> Exercise directions: Every line of the listing that contains the word "click" is to be copied out.

> Dataset entries:
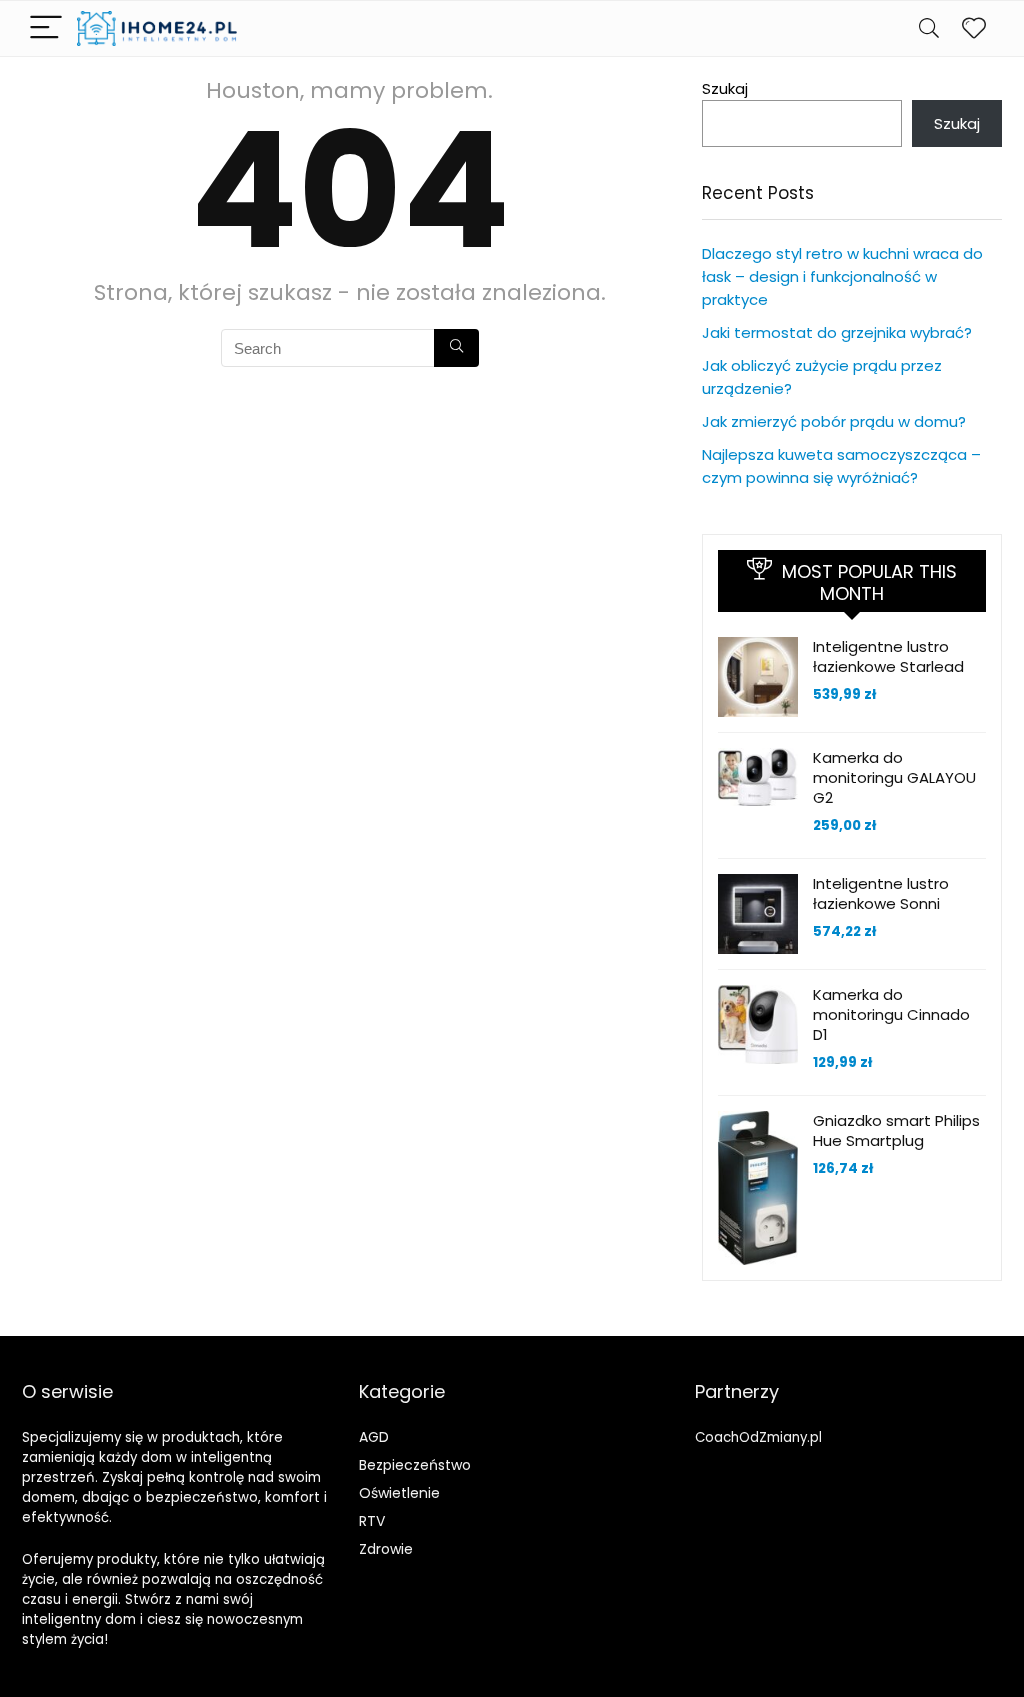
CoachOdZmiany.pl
---
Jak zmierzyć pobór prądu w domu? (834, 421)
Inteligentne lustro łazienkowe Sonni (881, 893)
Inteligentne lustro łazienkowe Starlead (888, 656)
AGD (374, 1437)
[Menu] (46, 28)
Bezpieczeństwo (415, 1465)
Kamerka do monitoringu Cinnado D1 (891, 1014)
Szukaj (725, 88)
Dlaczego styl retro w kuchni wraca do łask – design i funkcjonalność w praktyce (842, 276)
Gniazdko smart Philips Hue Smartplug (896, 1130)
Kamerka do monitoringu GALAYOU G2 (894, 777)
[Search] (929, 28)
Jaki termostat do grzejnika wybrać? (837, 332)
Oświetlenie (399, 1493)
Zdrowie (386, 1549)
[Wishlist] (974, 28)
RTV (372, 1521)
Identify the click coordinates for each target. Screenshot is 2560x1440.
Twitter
...
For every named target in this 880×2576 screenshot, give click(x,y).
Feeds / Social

> Exercise response:
Identify the click coordinates for each target. Screenshot is 2560x1440.
For every named target in this 880×2576 screenshot, give click(x,y).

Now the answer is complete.